── DATASET RECORDS

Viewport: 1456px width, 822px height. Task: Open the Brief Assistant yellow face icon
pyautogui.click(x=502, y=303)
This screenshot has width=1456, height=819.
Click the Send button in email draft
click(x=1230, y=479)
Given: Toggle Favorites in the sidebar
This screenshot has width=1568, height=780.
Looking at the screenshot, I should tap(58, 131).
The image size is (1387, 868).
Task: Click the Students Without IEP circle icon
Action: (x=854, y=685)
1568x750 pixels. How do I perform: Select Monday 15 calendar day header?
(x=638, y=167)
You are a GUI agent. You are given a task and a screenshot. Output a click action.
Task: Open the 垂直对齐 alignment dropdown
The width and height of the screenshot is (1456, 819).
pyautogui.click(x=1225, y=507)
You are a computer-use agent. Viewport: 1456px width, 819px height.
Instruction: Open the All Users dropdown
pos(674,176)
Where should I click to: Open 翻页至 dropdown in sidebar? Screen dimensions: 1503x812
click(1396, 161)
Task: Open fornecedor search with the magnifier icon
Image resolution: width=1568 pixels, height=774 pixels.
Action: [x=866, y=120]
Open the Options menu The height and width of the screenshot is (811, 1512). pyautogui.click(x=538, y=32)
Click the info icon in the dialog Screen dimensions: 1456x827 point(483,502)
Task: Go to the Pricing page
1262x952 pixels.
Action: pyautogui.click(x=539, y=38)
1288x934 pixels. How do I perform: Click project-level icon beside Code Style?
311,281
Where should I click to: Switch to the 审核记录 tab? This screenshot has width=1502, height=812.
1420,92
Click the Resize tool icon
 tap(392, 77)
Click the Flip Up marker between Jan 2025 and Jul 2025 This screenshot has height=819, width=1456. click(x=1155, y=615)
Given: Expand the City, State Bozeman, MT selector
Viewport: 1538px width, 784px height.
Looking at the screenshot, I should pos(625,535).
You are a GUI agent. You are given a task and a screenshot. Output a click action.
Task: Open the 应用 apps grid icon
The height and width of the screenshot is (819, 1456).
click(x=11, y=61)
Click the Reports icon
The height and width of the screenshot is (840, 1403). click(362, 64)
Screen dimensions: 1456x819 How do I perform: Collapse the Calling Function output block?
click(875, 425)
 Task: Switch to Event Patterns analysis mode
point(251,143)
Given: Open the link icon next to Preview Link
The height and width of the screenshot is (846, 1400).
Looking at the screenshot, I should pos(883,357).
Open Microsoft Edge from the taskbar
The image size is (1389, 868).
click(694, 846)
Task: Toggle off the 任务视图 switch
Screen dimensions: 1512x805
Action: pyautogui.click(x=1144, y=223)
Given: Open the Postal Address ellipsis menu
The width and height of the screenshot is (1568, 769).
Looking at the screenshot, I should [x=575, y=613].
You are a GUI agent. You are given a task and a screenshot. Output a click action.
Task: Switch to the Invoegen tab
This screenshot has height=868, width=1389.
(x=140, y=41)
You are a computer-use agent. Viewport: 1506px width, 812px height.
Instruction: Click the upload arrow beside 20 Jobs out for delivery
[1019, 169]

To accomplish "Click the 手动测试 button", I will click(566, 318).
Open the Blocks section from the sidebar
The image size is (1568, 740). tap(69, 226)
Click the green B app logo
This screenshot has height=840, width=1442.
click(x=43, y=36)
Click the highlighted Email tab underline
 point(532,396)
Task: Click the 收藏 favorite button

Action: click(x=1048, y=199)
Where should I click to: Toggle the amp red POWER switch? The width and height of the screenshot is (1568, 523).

────

**TASK TO CARRY OUT:** Return each line from the records that includes the word "computer".

**RESPONSE TO THIS EXERCISE:**
You are a computer-use agent. Viewport: 1456px width, 819px height.
You are a computer-use agent. Viewport: 1506px width, 812px height.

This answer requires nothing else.